Museum exhibit explores cultural journey

Talking about the journey from their homeland in Laos to the United States and the struggles her family faced once they got here still brings tears to Sarah Yang’s eyes.

The Yang family - Paul, left, Sarah and Wayne - hope a new museum exhibit in Shawnee helps neighbors understand the Hmong culture of which they are part of.

Speaking in Hmong, her native language, Sarah recounts the Yang family’s story of living in a strange land, knowing no one and having few people understand her language or her culture.

Nearly 30 years since large-scale Hmong immigrations to the U.S. began, some Hmong would say not much has changed. Meeting someone who knows their history and their distinct culture is rare. But thanks to a children’s exhibit that opens this week at Wonderscope Children’s Museum in Shawnee, that could change for the area’s Hmong population – about 3,000 refugees who live mostly in Kansas City, Kan.

The interactive exhibit leads children through the daily life of the Hmong, from a village in Laos, to a refugee camp in Thailand, on to an American Hmong home. The Yang family – Paul and Sarah, their son, Wayne, and his wife, Alina – hope the exhibit helps their neighbors understand who they are.

‘Secret War’

Hmong origins are hard to trace, but they are a culture distinct from any other in Asia.

They are neither Chinese nor Mongolian, and some think they migrated to the area that is now Siberia from the Middle East about 4,000 B.C. They slowly moved south to the fertile lands of the Yellow River, and Chinese persecution forced them even farther south to Laos.

They were a nomadic agricultural society with an animistic religion – they believe there are spirits in everything and they honor their ancestral spirits to protect them from evil spirits. However, most Hmong in the Kansas City area converted to Christianity before reaching America.

Some Americans are familiar with the Hmong because the CIA recruited them to help ambush the North Vietnamese during the Vietnam War in what became known as the Secret War. In 1974, after the United States began withdrawing from Vietnam and Laos, the Hmong became targets of the communist Vietnamese for aiding the Americans and, before them, the French.

“Any Hmong that would be left would be tried and killed,” Wayne Yang said. “It left the Hmong the bad guy, or in our words of today, the terrorist.”

The Vietnamese slowly hunted down the Hmong, and they were forced to flee to Thailand, where refugee camps were established. Many then emigrated to America or Europe.

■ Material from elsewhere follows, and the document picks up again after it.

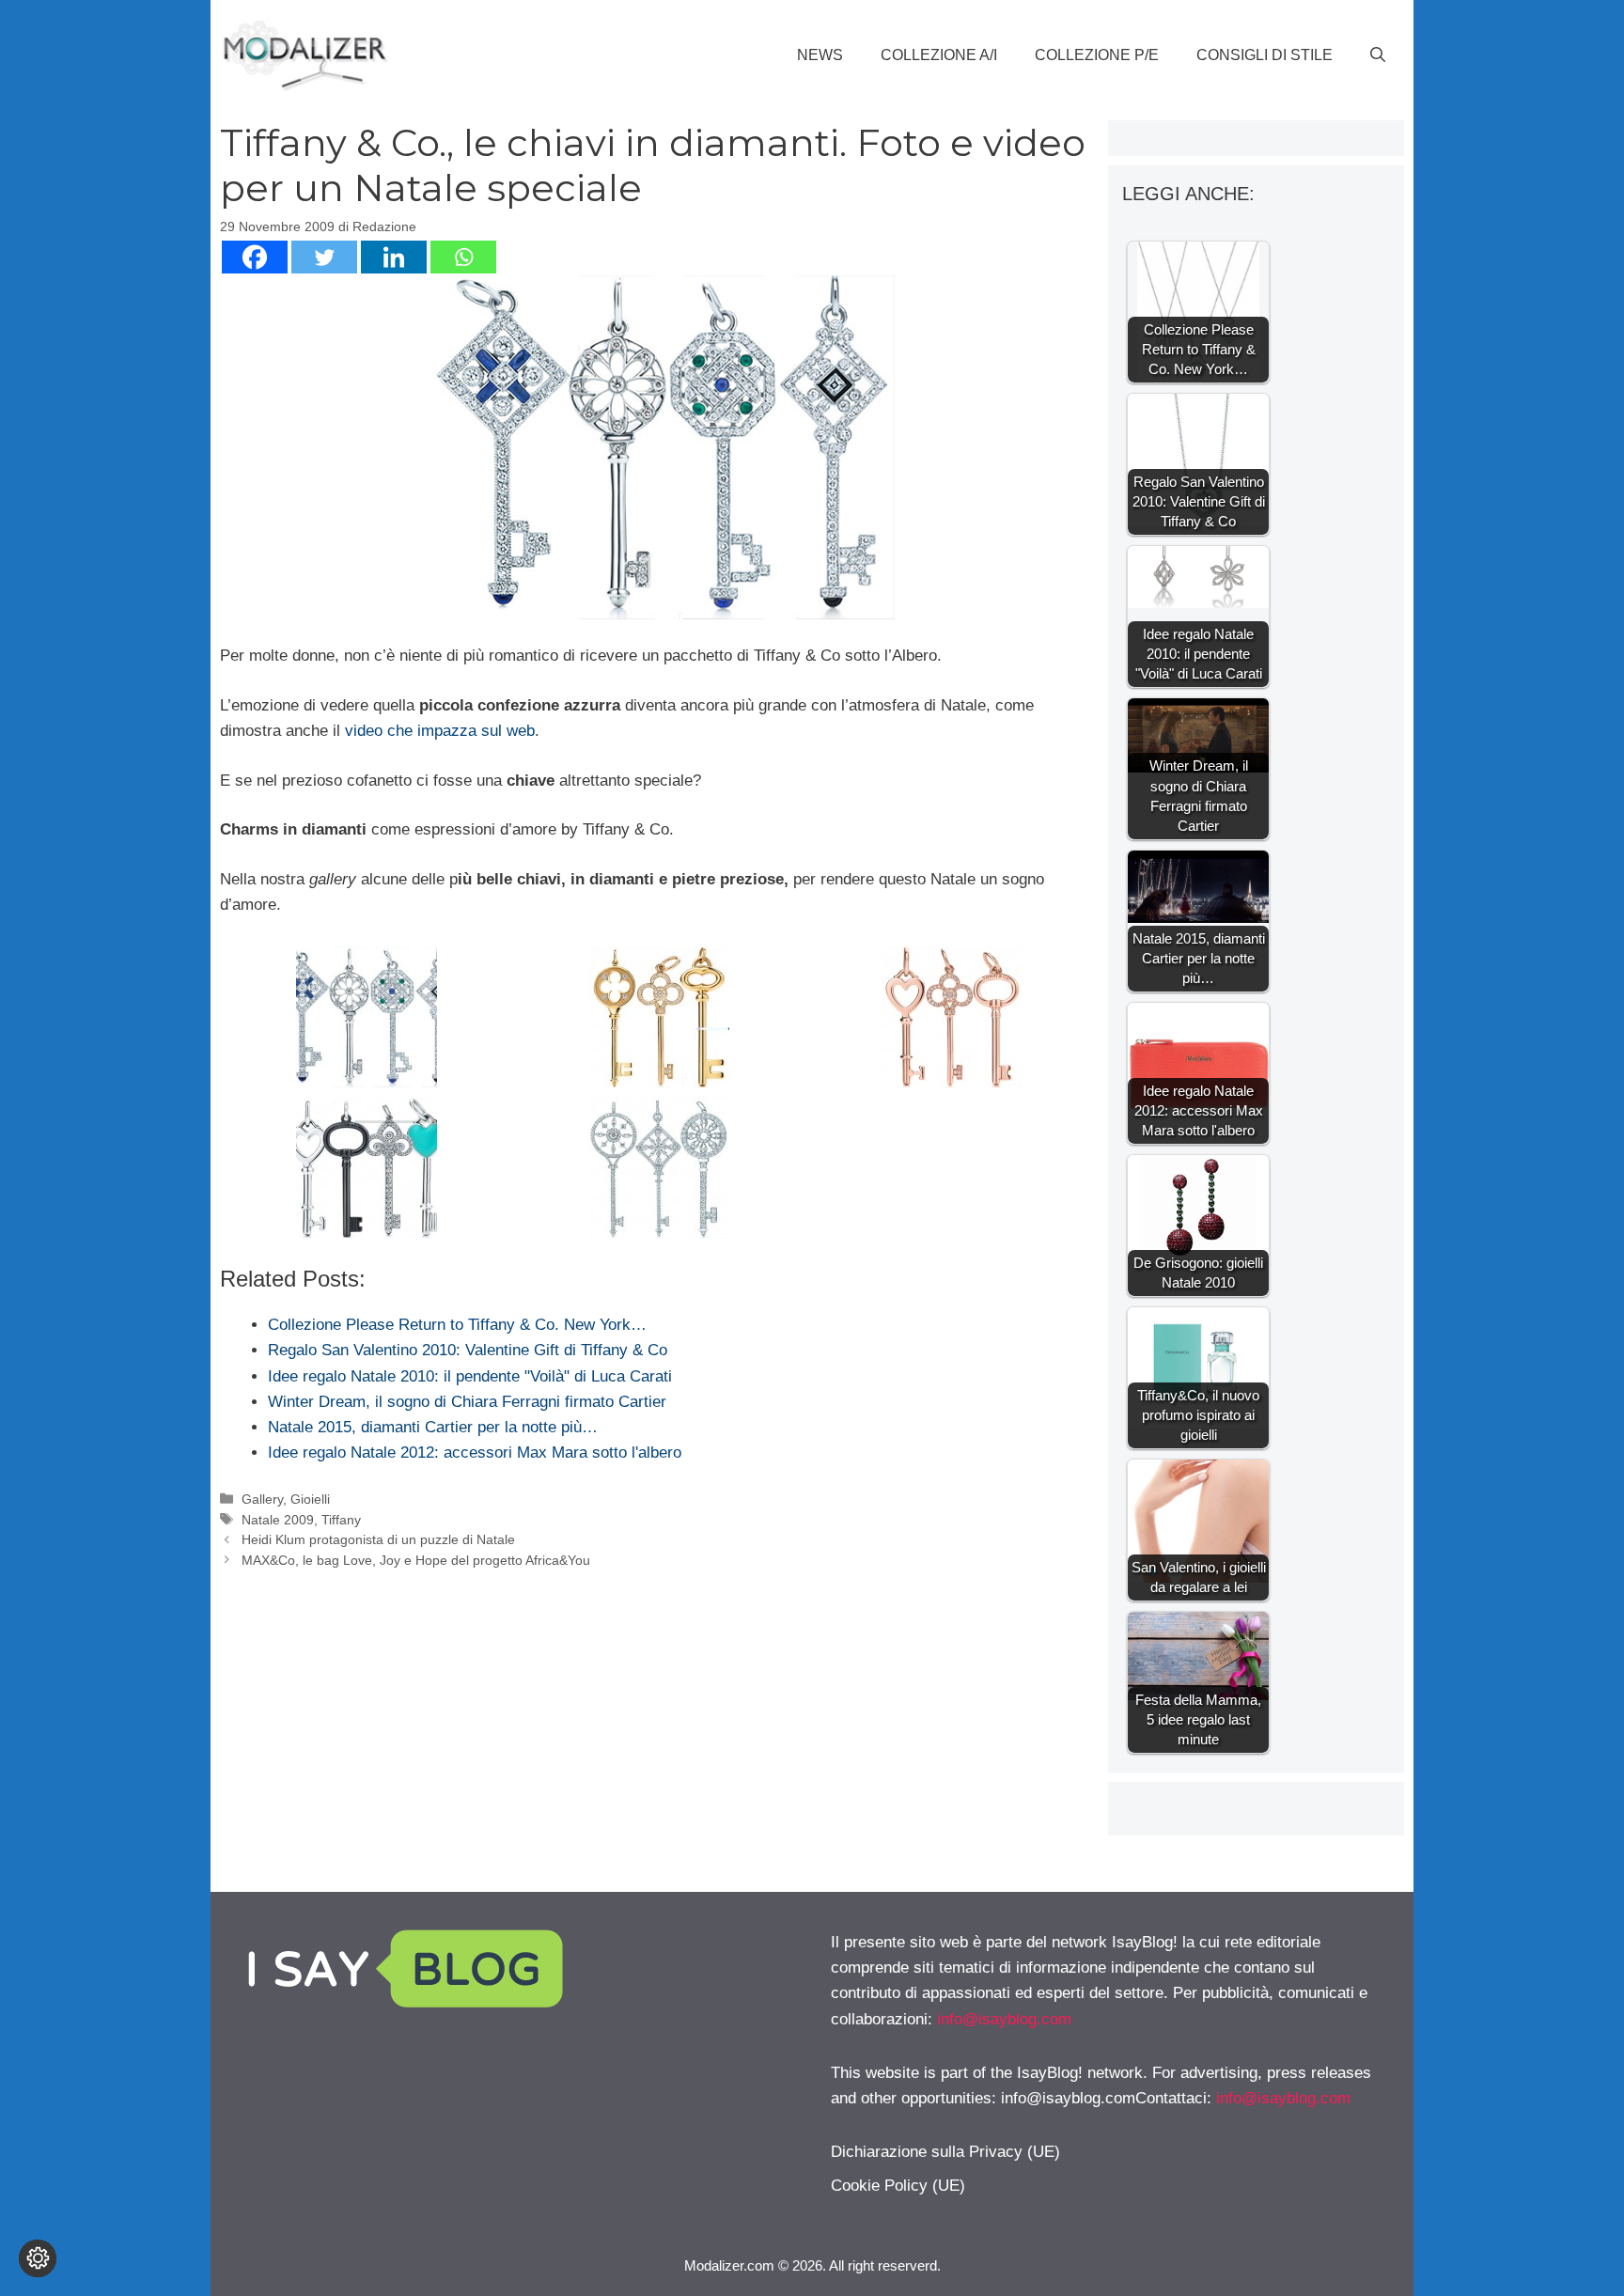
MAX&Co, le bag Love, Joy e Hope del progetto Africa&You (416, 1560)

Now the Hmong are a culture in transition, facing an interesting dynamic of becoming American while struggling to hold onto their Asian identity.

Perilous journey

Wayne Yang was born in Laos but spent most of his life in America and understands that some of the younger generations don’t know as much about their culture as their parents. Today he teaches anthropology at Kansas City Kansas Community College while he completes a master’s degree at Kansas University.

Wayne was 5 when he came to the United States in 1979, but he has a few vivid memories of living in Laos, mostly of his family’s escape.

At one point in the jungle, he said, his parents gave him and his siblings opium because they wouldn’t stop crying and were making too much noise. His parents told him sometimes children would die in the jungle because their parents would accidentally give them too much opium; many other Hmong died of starvation in the jungle. Sarah Yang estimates only a third of her relatives escaped the country.

Wayne’s clearest memory is crossing the Mekong River that forms the border with Thailand. Though it was wide, Wayne, his parents and his brother and sister crossed with just an inner tube, purchased from Thai people who sold them to help the Hmong escape, and two trash bags his parents inflated.

“My feet hit the pebbles and I started screaming, and I remember we heard gunshots from down the river,” Yang said. “I fell asleep then because of exhaustion, and when I woke up, we were on the other side in Thailand.”

U.S. Hmong community

For a year, the Yang family lived in a Hmong refugee camp in Thailand. They were brought to the United States thanks to a Lutheran church in Iowa.

While in Iowa, there was no one they could talk to.

The transition was especially difficult because Paul Yang had been a respected teacher in Laos, and Sarah never had to work outside of the home before.

“All they can think of is how great life would have been if they stayed in Laos, without the war,” Wayne said.

Just as the Hmong are adapting to the United States, even after 30 years, Americans are still adapting to the Hmong.

Alina remembers meeting a real estate agent once who was familiar with the Hmong because he was a Vietnam veteran.

“We were really excited, because that doesn’t happen a lot,” she said, explaining what a relief it was to meet someone who understood the Hmong. “They know why you’re here and they know your history. You’re not just an immigrant that showed up looking for a better life.”

Alina sees the exhibit as one way to help expose people in this area to the Hmong, because they may be their neighbors.

“I really want them to have a chance to see who I am, because I am part of this community,” she says.